■ WHAT YOU ARE ASKED TO DO
Set out every line of the records below as a numbered list, skipping any blank lines.

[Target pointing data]
╭──

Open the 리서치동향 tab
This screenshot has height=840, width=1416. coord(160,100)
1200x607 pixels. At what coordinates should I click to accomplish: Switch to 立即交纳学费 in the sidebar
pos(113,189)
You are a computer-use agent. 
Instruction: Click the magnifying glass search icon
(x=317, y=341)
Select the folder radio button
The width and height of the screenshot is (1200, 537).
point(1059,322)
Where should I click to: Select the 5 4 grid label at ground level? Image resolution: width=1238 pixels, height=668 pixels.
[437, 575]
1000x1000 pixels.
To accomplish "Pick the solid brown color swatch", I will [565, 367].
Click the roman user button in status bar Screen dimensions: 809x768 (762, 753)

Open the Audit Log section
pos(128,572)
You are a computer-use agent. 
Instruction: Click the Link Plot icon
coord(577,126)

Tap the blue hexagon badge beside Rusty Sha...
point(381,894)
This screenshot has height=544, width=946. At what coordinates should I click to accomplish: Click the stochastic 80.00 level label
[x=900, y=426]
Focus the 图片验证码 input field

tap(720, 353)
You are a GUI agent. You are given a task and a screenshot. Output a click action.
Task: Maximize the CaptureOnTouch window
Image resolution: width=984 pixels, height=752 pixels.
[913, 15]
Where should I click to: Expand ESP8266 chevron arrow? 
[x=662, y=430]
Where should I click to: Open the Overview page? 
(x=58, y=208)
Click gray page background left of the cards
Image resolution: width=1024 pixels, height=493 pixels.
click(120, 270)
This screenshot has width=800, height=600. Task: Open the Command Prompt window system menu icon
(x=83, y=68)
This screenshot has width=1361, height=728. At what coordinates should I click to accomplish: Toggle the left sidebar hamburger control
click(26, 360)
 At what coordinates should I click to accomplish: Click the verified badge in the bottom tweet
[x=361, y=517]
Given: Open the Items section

╰──

■ EXERCISE SOLUTION
1. Open the 리서치동향 tab
2. This screenshot has height=840, width=1416. coord(160,100)
3. 1200x607 pixels. At what coordinates should I click to accomplish: Switch to 立即交纳学费 in the sidebar
4. pos(113,189)
5. You are a computer-use agent. 
6. Instruction: Click the magnifying glass search icon
7. (x=317, y=341)
8. Select the folder radio button
9. The width and height of the screenshot is (1200, 537).
10. point(1059,322)
11. Where should I click to: Select the 5 4 grid label at ground level? Image resolution: width=1238 pixels, height=668 pixels.
12. [437, 575]
13. 1000x1000 pixels.
14. To accomplish "Pick the solid brown color swatch", I will [565, 367].
15. Click the roman user button in status bar Screen dimensions: 809x768 (762, 753)
16. Open the Audit Log section
17. pos(128,572)
18. You are a computer-use agent. 
19. Instruction: Click the Link Plot icon
20. coord(577,126)
21. Tap the blue hexagon badge beside Rusty Sha...
22. point(381,894)
23. This screenshot has height=544, width=946. At what coordinates should I click to accomplish: Click the stochastic 80.00 level label
24. [x=900, y=426]
25. Focus the 图片验证码 input field
26. tap(720, 353)
27. You are a GUI agent. You are given a task and a screenshot. Output a click action.
28. Task: Maximize the CaptureOnTouch window
29. Image resolution: width=984 pixels, height=752 pixels.
30. [913, 15]
31. Where should I click to: Expand ESP8266 chevron arrow? 
32. [x=662, y=430]
33. Where should I click to: Open the Overview page? 
34. (x=58, y=208)
35. Click gray page background left of the cards
36. Image resolution: width=1024 pixels, height=493 pixels.
37. click(120, 270)
38. This screenshot has width=800, height=600. Task: Open the Command Prompt window system menu icon
39. (x=83, y=68)
40. This screenshot has width=1361, height=728. At what coordinates should I click to accomplish: Toggle the left sidebar hamburger control
41. click(26, 360)
42.  At what coordinates should I click to accomplish: Click the verified badge in the bottom tweet
43. [x=361, y=517]
44. Given: Open the Items section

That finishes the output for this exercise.